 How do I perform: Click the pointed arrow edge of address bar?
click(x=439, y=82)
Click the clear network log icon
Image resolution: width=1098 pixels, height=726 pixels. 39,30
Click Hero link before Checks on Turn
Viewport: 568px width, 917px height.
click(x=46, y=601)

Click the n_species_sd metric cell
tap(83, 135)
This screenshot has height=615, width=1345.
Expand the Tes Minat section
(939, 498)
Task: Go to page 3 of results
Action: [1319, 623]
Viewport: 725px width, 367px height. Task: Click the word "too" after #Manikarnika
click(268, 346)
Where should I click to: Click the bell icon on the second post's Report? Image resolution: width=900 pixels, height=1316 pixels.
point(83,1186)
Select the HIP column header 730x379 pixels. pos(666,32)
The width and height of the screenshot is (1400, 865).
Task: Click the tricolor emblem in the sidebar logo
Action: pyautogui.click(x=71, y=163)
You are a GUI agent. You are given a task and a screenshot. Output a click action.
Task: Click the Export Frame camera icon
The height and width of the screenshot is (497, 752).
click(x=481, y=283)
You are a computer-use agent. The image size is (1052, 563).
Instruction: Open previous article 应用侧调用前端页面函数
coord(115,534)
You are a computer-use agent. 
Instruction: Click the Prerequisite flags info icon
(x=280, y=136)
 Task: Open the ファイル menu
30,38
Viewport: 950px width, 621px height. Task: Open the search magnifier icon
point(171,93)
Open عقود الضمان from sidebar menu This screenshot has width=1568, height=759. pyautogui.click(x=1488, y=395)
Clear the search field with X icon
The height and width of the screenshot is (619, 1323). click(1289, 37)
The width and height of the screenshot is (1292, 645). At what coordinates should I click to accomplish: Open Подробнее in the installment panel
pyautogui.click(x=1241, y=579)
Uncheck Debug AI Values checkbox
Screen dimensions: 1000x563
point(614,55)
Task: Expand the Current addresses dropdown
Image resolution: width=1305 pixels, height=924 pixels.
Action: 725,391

━━━

## Brief
Output exactly the lines of the data that run from the one containing "This screenshot has height=615, width=1345." to the very last line, and no others.

## Solution for this task
This screenshot has height=615, width=1345.
Expand the Tes Minat section
(939, 498)
Task: Go to page 3 of results
Action: [1319, 623]
Viewport: 725px width, 367px height. Task: Click the word "too" after #Manikarnika
click(268, 346)
Where should I click to: Click the bell icon on the second post's Report? Image resolution: width=900 pixels, height=1316 pixels.
point(83,1186)
Select the HIP column header 730x379 pixels. pos(666,32)
The width and height of the screenshot is (1400, 865).
Task: Click the tricolor emblem in the sidebar logo
Action: pyautogui.click(x=71, y=163)
You are a GUI agent. You are given a task and a screenshot. Output a click action.
Task: Click the Export Frame camera icon
The height and width of the screenshot is (497, 752).
click(x=481, y=283)
You are a computer-use agent. The image size is (1052, 563).
Instruction: Open previous article 应用侧调用前端页面函数
coord(115,534)
You are a computer-use agent. 
Instruction: Click the Prerequisite flags info icon
(x=280, y=136)
 Task: Open the ファイル menu
30,38
Viewport: 950px width, 621px height. Task: Open the search magnifier icon
point(171,93)
Open عقود الضمان from sidebar menu This screenshot has width=1568, height=759. pyautogui.click(x=1488, y=395)
Clear the search field with X icon
The height and width of the screenshot is (619, 1323). click(1289, 37)
The width and height of the screenshot is (1292, 645). At what coordinates should I click to accomplish: Open Подробнее in the installment panel
pyautogui.click(x=1241, y=579)
Uncheck Debug AI Values checkbox
Screen dimensions: 1000x563
point(614,55)
Task: Expand the Current addresses dropdown
Image resolution: width=1305 pixels, height=924 pixels.
Action: 725,391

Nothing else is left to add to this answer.